Something I'm reminded of every time I reach the bottom of a pg essay, or every time I look back on the writing I'm most proud of, is that time was taken to consider and craft the text. Crucially, the text - and its ideas - was shared with others, feedback was gathered, and the text further refined.
Low-friction composition is important; it's a huge boost to have a simple clean slate with which to begin. But often once that initial effort is over with, good writing becomes a work of careful refinement. Here's some things I haven't found in any platform that would be great;
1. Full revision history. Every keystroke I've made, every tiny little edit should be saved. Everything. In order. Everything. This is a small data problem.
2. Once I create some text, I'd like to be able to share it privately with my trusted testers and feedbackers. They should be able to highlight text and make notes in-place. If I trust them enough - or they are an actual nominated human editor - they should be able to edit the text.
3. Some guidelines for good clear writing are automatable. An editor could tell me when a sentence is getting very long. An editor could detect obscure or imprecise words and suggest alternatives. An editor could detect repetition of mundane words or phrases. You get the idea ... the point is that real work can be done here.
4. It would be nice to be able to make margin notes, and to track goals. It is common to sketch out in advance the purpose or goals of a text; the outline and key points to be included. It'd be neat to be able to check them off as progress is made.
Or in summary; it'd be nice to see a tool that took as its goal that writing itself can be made more effective, rather than merely prettier.
A 'replay' function would be good as well. I have a feeling that what I actually do when editing is different to what I like to think I do. This feeling is based on some screen videos I did a little time back.

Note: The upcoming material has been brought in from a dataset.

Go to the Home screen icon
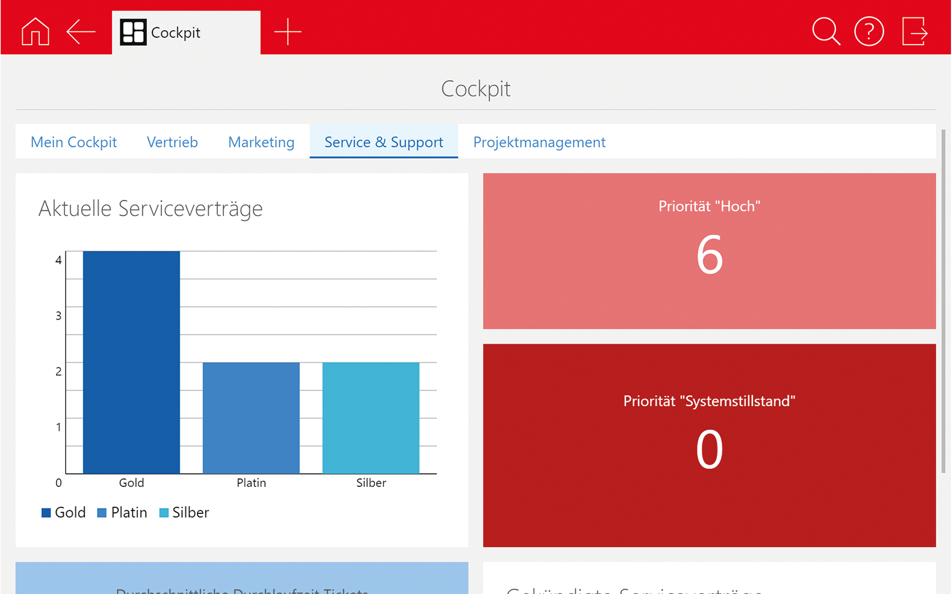The height and width of the screenshot is (594, 951). [35, 31]
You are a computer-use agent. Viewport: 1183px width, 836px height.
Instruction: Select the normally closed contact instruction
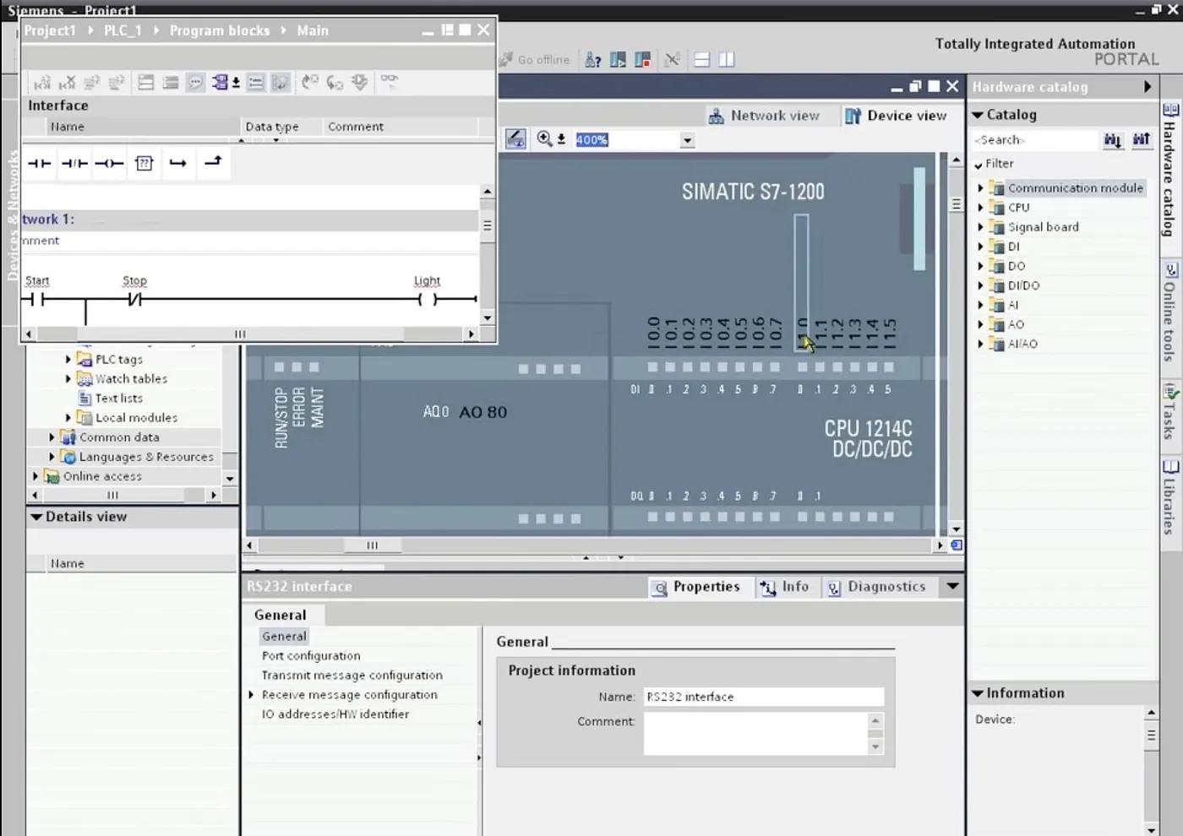point(74,163)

I built (and am continuously working on) throwww. Let me know if you have any questions. Also here's kind of a mission statement of sorts http://throwww.com/a/1
ankit84 a few comments below linked to http://throwww.com/a/41k which is also not showing up.
You could have the best UI in the world--nobody's going to use your service if it randomly deletes their work.
If you're not keen on self-hosting, I'd want:
- the ability to export to an importable format (eg, wordpress's WXR). Exporting html/text is all well and good, but I need to be able to migrate
- other stuff I'm sure you've thought about, like custom domains, custom URLs (eg /this-is-the-post-title) etc
- discoverability of other users/"blogs" on the network
Nice work though. I really like it.
* Who owns the content ?
* Are they going to keep there for lifetime?
* How would you make money and let us write? In future they can monetize on my content.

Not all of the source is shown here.